Chancellor abolishes highest rate of dividend tax in biggest shake-up to the system in years – what does it mean for investors?
- Chancellor Kwasi Kwarteng unveiled his mini Budget this morning
- He has abolished the highest rate of dividend tax to align with the upper rate
- Retail investors will only see a benefit if their annual dividends are over £2,000
Kwasi Kwarteng unveiled his mini Budget today with a swathe of tax cuts in a bid to help boost the economy.
As part of a package of tax-cutting measures not seen since 1972, the Chancellor has abolished the highest rate of dividend tax to align with the existing upper rate of 32.5 per cent.
Kwarteng bemoaned the lack of growth in the economy saying his new measures would bring an end to a ‘vicious cycle of stagnation’.
Chancellor Kwasi Kwarteng has abolished the highest rate of dividend tax as part of a package of measures intended to stimulate the economy
As a result he has abolished the additional rate of dividend tax, currently at 39.35 per cent, to align with the upper rate of 32.5 per cent next year.
It comes on top of the previously announced plans to abolish the 1.25 per cent increase that former Chancellor Rishi Sunak announced last year.
Last October Sunak raised the rates of income tax applicable to dividend income by 1.25 per cent, raising the ordinary rate to 8.75 per cent and the upper rate to 33.75 per cent.
It means basic-rate taxpayers will once again pay 7.5 per cent from next April.
Kwarteng’s approach to tax cuts has been criticised for only helping the wealthy particularly as the energy crisis continues and inflation rises.
The abolition of the 45p top rate of income tax has come under fire for disproportionately helping higher earners.

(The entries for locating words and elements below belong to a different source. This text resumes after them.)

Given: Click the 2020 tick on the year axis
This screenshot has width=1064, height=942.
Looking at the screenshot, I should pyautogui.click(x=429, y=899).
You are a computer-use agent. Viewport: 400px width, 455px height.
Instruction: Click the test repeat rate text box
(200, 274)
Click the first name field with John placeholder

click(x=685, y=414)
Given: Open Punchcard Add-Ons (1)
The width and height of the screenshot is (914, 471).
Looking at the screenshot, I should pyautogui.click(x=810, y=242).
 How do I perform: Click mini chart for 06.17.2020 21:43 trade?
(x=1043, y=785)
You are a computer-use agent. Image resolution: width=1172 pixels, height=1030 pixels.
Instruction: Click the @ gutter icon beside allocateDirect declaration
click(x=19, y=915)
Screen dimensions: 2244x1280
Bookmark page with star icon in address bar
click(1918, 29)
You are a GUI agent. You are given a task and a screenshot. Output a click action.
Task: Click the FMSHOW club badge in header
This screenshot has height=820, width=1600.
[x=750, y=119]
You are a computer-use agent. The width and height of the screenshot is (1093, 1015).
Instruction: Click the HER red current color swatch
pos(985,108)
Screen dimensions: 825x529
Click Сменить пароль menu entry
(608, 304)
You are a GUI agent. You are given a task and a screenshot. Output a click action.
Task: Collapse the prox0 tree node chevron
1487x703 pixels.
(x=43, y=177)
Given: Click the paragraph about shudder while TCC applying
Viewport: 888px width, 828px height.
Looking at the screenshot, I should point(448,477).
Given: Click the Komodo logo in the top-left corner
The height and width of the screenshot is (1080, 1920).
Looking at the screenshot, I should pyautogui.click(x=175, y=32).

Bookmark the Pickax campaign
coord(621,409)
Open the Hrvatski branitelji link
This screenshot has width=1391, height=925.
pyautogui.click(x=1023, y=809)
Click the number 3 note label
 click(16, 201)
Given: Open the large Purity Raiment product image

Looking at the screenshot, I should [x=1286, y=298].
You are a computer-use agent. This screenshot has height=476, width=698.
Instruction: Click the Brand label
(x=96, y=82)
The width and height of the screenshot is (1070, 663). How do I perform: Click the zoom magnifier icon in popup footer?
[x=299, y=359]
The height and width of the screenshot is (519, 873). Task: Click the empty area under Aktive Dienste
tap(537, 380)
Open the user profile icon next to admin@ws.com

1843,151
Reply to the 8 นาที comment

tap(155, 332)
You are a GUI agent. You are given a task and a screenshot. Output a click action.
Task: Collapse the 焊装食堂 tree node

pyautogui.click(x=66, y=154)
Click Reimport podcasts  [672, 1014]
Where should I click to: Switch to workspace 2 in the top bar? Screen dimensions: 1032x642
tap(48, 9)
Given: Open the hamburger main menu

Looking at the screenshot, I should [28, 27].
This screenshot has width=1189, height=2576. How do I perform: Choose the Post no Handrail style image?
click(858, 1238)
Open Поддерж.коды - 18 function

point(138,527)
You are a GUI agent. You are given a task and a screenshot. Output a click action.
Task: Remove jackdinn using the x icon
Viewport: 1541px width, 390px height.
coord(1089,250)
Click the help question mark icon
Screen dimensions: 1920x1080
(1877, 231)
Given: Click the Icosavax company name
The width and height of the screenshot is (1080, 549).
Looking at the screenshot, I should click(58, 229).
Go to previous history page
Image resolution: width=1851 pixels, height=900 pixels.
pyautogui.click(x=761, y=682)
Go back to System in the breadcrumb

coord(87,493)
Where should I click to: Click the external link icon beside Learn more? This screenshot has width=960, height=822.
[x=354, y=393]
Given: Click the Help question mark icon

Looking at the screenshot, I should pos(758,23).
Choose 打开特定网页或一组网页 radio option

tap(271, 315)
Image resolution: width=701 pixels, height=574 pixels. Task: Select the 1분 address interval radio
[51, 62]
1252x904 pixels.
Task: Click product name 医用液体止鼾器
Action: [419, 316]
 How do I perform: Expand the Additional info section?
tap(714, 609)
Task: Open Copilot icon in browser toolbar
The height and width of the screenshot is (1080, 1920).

|Dividend level||Tax saving between 22/23 and 23/24|
|Source: AJ Bell. Figures compare the 2022/23 tax year and the 1.25% surcharge on dividend tax rates with the planned system of 2023/24, where the additional rate is abolished and higher earners pay a maximum 32.5% dividend rate.|
The think tank Resolution Foundation said half of Kwarteng’s planned tax cuts will go to the richest five per cent of the country.
Slashing the highest rate of dividend tax will also only help those earning over £150,000.
‘This [cut] represents an 18 per cent reduction in the rate of tax these investors and company directors will pay,’ says Laura Suter, head of personal finance at AJ Bell.
‘However, it will be felt the most by company directors, including the self-employed and contractors, who pay themselves via company dividends in addition to salary.’
Someone receiving £10,000 of dividends a year will save £548 while those receiving £50,000 will save more than £3,000.
Everyday investors will only see a benefit if their annual dividends are over the allowance of £2,000. Someone receiving £5,000 in annual dividends will save £206 per year.
And for investors putting their cash into their pension or Isa they will see little benefit because they shelter dividends from tax.
The Government said the move will ‘support entrepreneurs and investors across the UK to drive economic growth’.
While investors will see the tax hike on dividends reversed, they won’t see this until April next year meaning they will still face a year of higher rates until then.
According to the growth plan document, the move will benefit 2.6million dividend taxpayers with an average saving of £345 in 2023-24.
Alison Hill, tax partner at PwC, says: ‘The reversal of the 1.25 per cent increase in the dividend tax rate from 2023, designed to boost the supply side of the economy, will benefit any taxpayer receiving dividends and represents a double boost for any additional rate taxpayers who fall into that category.’